Бывшего в плену Казылык-Коджу выпустили; он вышел и пришел; «Скажите, беки-джигиты, кто убил гяура?», — спросил он. Он заговорил — посмотрим, хан мой, что он говорил: «Я оставил верблюдицу беременной; знать бы мне, самец ли, самка ли родились? В своей черной ограде я оставил овцу беременной; знать бы мне, баран ли, овца ли родились! Я оставил свою светлоокую красавицу-жену беременной; знать бы мне, мальчик ли, девочка ли родились? Из любви к создателю (дайте) мне весть, беки-джигиты!». Тут Иекенк заговорил — посмотрим, хан мой, что он говорил: «Ты оставил свою верблюдицу беременной, — родился самец. В черной ограде ты оставил свою овцу беременной, — родился баран. Ты оставил свою светлоокую красавицу-жену беременной, — родился лев». Иекенк повидался со своим отцом; потом повидались (с ним) остальные беки; потом беки дружным натиском пошли на крепость, разграбили (ее). Иекенк со своим отцом сошлись, *взяв друг друга за ворот,[517] нашли друг друга, (как) двое влюбленных после разлуки, подавали голос друг другу, как волки *в безлунном[518] месте, воздали благодарность Богу. Они разрушили церковь крепости, на ее месте построили мечеть, прочитали хутбу[519] с именем славного бога. Из пестрых рядов стана, из чистого кумача, из красавиц-девиц, из девяти панцырей, из золотого шитья и сукна — из всего они отделили пятую долю для Баюндур-хана, остальное роздали борцам за веру, вернулись назад, пришли к себе домой.

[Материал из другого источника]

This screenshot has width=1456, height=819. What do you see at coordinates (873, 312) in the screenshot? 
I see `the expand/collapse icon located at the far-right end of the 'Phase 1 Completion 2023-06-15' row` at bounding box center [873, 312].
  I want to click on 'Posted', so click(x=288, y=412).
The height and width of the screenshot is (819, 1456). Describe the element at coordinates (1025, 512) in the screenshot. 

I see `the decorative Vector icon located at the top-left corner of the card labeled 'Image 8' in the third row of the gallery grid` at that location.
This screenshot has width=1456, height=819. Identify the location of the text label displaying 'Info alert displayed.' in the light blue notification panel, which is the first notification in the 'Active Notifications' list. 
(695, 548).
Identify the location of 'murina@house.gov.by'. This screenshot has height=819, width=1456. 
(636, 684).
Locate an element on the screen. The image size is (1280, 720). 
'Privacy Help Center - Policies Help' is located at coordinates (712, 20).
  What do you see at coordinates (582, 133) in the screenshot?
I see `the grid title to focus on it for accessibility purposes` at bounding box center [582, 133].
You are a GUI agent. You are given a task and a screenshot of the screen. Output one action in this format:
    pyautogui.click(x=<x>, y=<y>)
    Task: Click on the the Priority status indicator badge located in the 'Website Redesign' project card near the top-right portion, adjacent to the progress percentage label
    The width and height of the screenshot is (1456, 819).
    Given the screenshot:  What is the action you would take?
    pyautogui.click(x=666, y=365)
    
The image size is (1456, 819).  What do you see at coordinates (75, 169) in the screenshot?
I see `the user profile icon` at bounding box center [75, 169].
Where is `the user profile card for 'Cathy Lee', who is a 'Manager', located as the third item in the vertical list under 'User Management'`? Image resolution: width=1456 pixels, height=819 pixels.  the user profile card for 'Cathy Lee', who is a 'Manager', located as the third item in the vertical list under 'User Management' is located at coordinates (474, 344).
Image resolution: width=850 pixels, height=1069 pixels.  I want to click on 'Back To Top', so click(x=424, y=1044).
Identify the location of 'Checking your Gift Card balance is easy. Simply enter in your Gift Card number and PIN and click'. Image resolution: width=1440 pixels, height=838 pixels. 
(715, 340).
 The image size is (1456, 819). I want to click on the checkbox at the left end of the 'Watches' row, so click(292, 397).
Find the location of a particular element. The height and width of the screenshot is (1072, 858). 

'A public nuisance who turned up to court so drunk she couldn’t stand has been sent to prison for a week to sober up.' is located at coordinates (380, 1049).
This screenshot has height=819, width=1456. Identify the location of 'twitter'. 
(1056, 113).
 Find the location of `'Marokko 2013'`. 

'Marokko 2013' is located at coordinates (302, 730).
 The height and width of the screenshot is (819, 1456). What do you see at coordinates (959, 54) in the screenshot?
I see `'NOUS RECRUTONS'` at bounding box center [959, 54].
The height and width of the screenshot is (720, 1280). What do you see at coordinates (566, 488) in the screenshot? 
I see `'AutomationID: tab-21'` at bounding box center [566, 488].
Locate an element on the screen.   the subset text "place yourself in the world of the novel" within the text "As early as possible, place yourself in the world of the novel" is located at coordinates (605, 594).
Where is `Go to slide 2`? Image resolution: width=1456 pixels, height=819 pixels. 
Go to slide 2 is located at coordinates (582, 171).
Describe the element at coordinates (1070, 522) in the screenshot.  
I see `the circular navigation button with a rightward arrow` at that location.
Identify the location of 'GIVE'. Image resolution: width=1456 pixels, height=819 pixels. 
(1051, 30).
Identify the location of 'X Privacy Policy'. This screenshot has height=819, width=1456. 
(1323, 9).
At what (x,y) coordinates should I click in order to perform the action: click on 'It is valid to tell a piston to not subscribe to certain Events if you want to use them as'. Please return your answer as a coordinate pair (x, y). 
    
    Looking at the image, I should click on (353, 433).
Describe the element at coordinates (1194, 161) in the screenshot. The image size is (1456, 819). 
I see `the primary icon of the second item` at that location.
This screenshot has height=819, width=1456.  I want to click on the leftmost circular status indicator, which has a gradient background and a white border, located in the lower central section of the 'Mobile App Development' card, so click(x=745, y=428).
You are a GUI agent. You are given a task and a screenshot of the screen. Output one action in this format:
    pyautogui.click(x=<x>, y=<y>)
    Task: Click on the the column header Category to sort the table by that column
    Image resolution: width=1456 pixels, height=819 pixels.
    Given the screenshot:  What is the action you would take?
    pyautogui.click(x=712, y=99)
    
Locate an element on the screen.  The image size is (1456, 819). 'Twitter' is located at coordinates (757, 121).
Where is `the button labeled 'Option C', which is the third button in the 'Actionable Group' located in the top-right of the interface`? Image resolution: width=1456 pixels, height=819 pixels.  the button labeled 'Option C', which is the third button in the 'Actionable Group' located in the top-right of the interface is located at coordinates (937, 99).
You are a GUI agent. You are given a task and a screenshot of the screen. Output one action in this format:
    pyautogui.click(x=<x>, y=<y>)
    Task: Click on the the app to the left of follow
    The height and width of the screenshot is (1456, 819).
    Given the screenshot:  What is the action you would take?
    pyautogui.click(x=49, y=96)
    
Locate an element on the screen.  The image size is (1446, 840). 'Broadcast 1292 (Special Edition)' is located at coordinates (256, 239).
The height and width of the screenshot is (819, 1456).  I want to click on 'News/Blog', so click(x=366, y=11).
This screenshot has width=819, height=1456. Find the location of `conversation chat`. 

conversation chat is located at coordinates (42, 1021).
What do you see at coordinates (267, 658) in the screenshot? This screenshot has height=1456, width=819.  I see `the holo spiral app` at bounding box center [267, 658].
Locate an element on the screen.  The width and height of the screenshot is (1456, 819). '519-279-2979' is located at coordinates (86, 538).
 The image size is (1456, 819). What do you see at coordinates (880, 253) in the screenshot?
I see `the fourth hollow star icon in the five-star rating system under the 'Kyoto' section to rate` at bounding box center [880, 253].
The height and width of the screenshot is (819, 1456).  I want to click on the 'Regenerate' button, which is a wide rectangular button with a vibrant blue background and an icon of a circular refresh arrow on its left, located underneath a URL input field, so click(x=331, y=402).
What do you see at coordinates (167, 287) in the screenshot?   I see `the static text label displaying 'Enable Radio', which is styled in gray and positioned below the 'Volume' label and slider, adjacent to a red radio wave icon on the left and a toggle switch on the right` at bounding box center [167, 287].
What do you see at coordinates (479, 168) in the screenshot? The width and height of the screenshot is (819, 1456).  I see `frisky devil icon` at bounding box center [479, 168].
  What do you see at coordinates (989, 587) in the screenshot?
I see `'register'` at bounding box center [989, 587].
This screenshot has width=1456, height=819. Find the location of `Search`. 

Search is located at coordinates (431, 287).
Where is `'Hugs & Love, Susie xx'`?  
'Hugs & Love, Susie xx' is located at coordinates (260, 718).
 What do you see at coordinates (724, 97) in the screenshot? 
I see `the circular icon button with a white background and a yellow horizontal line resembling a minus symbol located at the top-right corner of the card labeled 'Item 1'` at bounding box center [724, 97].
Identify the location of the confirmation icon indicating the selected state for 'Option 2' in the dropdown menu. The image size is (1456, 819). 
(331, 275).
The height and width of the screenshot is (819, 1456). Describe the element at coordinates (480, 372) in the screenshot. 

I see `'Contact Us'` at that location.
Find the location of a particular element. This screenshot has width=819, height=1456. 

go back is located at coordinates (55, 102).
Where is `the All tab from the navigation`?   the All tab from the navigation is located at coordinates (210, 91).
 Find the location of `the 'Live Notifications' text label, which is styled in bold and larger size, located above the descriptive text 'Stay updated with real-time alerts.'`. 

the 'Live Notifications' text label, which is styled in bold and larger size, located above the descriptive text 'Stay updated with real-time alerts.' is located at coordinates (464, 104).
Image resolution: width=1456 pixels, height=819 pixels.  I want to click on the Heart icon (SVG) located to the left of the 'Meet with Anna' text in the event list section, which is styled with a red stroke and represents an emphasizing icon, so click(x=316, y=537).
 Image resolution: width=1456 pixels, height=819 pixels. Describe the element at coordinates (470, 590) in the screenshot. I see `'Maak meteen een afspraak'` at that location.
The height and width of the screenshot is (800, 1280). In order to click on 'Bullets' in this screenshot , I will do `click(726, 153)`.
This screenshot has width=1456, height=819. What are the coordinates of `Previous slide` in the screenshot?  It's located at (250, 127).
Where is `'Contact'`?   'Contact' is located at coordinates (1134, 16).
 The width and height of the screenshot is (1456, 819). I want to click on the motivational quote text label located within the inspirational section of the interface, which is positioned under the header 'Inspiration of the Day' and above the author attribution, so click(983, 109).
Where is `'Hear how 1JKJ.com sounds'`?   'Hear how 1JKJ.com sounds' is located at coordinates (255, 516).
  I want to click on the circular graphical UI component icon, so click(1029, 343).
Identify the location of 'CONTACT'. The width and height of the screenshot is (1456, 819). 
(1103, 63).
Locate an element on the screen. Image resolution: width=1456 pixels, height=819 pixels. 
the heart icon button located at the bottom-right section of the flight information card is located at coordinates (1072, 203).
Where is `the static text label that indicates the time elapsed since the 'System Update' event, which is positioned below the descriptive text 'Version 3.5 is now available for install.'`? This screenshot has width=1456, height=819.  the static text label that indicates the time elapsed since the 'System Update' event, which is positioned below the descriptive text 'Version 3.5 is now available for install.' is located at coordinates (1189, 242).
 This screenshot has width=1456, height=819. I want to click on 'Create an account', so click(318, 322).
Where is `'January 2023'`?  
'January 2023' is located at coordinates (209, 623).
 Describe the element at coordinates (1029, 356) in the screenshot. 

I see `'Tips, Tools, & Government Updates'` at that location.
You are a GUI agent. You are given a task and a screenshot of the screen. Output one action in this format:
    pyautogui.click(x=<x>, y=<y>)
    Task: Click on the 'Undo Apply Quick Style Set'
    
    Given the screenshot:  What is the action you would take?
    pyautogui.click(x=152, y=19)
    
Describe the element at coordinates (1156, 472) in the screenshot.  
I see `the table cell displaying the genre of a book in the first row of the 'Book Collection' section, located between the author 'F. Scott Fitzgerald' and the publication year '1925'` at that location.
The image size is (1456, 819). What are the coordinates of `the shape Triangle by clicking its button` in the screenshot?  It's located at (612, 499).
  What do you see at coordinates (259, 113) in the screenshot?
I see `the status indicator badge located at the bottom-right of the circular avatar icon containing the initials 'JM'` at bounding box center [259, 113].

Пришел мой дед Коркут, сложил песнь, сказал слово; эта былина да будет посвящена Иекенку, сказал он. Я дам прорицание, хан мой; твои родные черные горы да не сокрушатся; твое тенистое крепкое дерево да не будет срублено; да будет местом твоего белобородого отца рай, да будет местом твоей седокудрой матери горняя обитель! Да не разлучит (тебя бог) до конца с чистой верой! Ради твоего белого чела мы сложили молитву из пяти слов; да будет она принята! Да простит (бог) твои грехи ради блеска лика Мухаммеда избранного, чье имя славно!

Загрузка...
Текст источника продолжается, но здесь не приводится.